Mr Moore: And you failed.

MR COLLAERY: Mr Moore can well laugh. It has been a very difficult and arduous time for my colleagues, Dr Kinloch and Norm Jensen - my brothers, my comrades; the people who stuck with me right through everything we have had to go through. I am very proud to have worked with those two. I am very pleased that Dr Kinloch has announced his intention to rerun for politics.

Mr Berry: A trail of damage and destruction.

MR COLLAERY: Mr Speaker, the Labor Party denies me the courtesy and the dignity of making this speech. Well, that is their style. They want to take their pound of flesh now because they have a dismissed Minister before them. So be it. It is not the first knock that any of us have got in life. Never forget that those who work for you can always end up being your boss. I have never forgotten that in life. That is the way I approached those subordinates that I have directed in the last 18 months.

Mr Speaker, the role of a community party is very awkward. I recall saying to Janine Haines on a flight to Adelaide, before she went to Kingston and her nemesis, that she should not give preferences to either of the major parties. The Democrats in Western Australia wanted to give their preferences to Liberals, because of WA Inc., and Janine was trying to win the Labor seat from Gordon Bilney. They had a cross.

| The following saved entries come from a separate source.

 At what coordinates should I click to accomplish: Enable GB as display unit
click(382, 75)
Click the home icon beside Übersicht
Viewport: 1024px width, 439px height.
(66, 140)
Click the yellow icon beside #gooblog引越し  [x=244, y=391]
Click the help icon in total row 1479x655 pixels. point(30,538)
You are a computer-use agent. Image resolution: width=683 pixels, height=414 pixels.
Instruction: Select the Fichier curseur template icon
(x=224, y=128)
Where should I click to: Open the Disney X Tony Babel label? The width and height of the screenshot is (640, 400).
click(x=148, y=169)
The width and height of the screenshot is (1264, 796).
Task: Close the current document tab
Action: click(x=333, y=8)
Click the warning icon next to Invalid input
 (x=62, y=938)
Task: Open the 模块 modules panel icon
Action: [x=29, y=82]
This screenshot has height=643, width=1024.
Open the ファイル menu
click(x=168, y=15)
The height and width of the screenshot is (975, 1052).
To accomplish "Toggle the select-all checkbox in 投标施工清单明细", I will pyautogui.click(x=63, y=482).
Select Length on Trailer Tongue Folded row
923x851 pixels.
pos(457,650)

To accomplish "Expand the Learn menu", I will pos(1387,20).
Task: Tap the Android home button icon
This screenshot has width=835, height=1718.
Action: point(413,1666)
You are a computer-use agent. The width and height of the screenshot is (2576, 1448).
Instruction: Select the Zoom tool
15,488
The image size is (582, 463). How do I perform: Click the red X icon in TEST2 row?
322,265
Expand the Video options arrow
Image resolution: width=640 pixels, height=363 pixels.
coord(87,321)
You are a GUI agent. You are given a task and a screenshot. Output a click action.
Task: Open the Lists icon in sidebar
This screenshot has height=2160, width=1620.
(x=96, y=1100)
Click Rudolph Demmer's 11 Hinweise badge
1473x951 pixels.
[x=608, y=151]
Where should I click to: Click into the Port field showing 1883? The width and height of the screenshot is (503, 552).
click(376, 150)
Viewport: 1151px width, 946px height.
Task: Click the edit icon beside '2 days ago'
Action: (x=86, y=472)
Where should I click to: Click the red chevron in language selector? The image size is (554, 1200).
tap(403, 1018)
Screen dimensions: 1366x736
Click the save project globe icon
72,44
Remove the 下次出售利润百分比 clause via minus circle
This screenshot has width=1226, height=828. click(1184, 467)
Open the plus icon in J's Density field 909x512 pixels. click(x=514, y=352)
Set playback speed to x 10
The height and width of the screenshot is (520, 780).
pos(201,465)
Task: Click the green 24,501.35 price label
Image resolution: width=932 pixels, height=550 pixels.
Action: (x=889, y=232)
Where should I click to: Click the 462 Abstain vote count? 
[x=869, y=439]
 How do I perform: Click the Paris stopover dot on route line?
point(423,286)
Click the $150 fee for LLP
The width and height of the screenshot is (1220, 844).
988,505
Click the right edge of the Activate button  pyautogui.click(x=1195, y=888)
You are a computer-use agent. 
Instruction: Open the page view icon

The fact of the matter is that the Rally did not give preferences in the last election. We stayed and supported Rosemary Follett's minority Government for seven months and none of our reforms were introduced; nothing was done. The Page school, which lies in rubble today, was not reopened by Rosemary Follett. None of the things we dearly hoped for were done. When we finally went into government to try to get some of our program through - later, when we list it, you will see what we have achieved - we had to make some compromise. That is a fact of life. But compromise does not stretch to destroying those school sites. It does not stretch to bulldozing those beautiful sites and it will not stretch to it now. They are guaranteed. But I trust the school groups know what a huge price it has been in terms of reform, because we have not seen those reforms from the Labor Party or the Liberal Party. There, Mr Speaker, lies the problem of government.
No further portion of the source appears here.